I wish it were just other countries trying to push this down our throats, but unfortunately it is our own as well Hillary Clinton is a major player on that front not to mention Joe Biden and of course BO himself. They willl try to backdoor us on this issue any way they can.


----------



## oneshotcowboy (Mar 4, 2010)

so as im not very understanding of political terms... the un is trying to make it harder for us AMERICANS to buy, posses and own guns and ammo?


----------



## youngdon (Mar 10, 2010)

They basically want to make it a crime to own them.


----------



## oneshotcowboy (Mar 4, 2010)

wow. id like to see them try to take them!!!


----------



## 220swift (Mar 2, 2011)

that's correct Don, Clinton, Biden and BO are a major factor in including the US in this treaty. They've been sneaking around almost a year now trying to get this done. Their complete lack of repect for our Constitution has caused the liberal judges to think they can apply the laws as they see fit.

We all need to be all over this.


----------



## frozenbutt (Nov 27, 2011)

If clinton ever becomes vp or the pres I'm moving to argentena. Don't know how many guys that hunt have said they wouldn't mind seeing her in one of those positions. Tell them what she is trying to pull and none of them will belive me.


----------



## bones44 (Jan 7, 2011)

frozenbutt said:


> If clinton ever becomes vp or the pres I'm moving to argentena. Don't know how many guys that hunt have said they wouldn't mind seeing her in one of those positions. Tell them what she is trying to pull and none of them will belive me.

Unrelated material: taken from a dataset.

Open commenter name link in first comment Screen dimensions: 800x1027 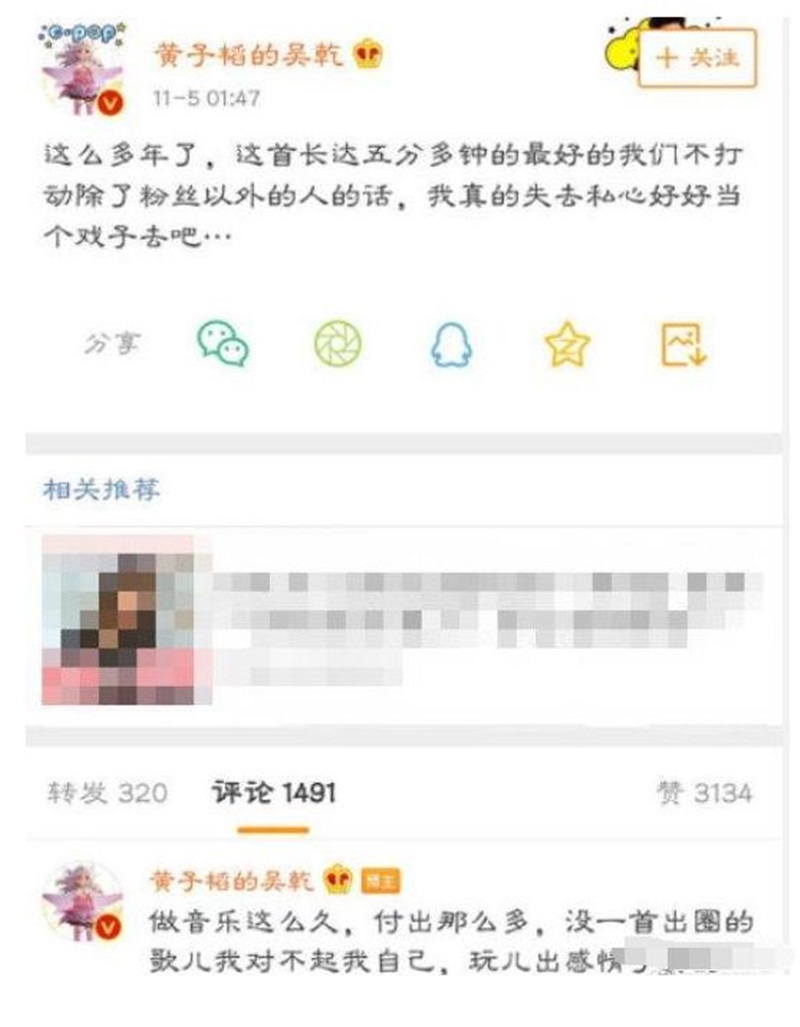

The only position I'd to see her in is walking out the door for one last time in Washington !! 220's right, gun owners better get a grip and start standing up and voting or we're gonna be SOL. Not to sound paranoid, but it can happen if people don't wake up.


----------



## Helmet_S (Mar 18, 2010)

This is the kind of crap that makes me totally lose trust in our government. Take away our arms and our country will lose it's power. It isn't just our military that keep our country safe. It is also the treat that if another country were to invade that they would be dealing with our military and our armed citizens. Together we make a larger amry than any other country. Some of our current leaders must have a few screws loose.


----------



## bones44 (Jan 7, 2011)

I'm with you on this one for sure. I've been thinking about getting my cpl. Crime is getting worse everywhere especially with this economy. My fear is what would the goons do the law abiding cpl people ? You know they'll be on the first list they go after. Never a dull moment in the good ole USA. I gave my time to this country and don't plan on giving up anything else to a bunch of turds running it. LOL


----------



## Ruger (Jan 22, 2011)

“A government powerful enough to gives us what we want is powerful enough to take it away"-Thomas Jefferson. I think the second amendment should have been the first. Without the second we would not have any of the others.


----------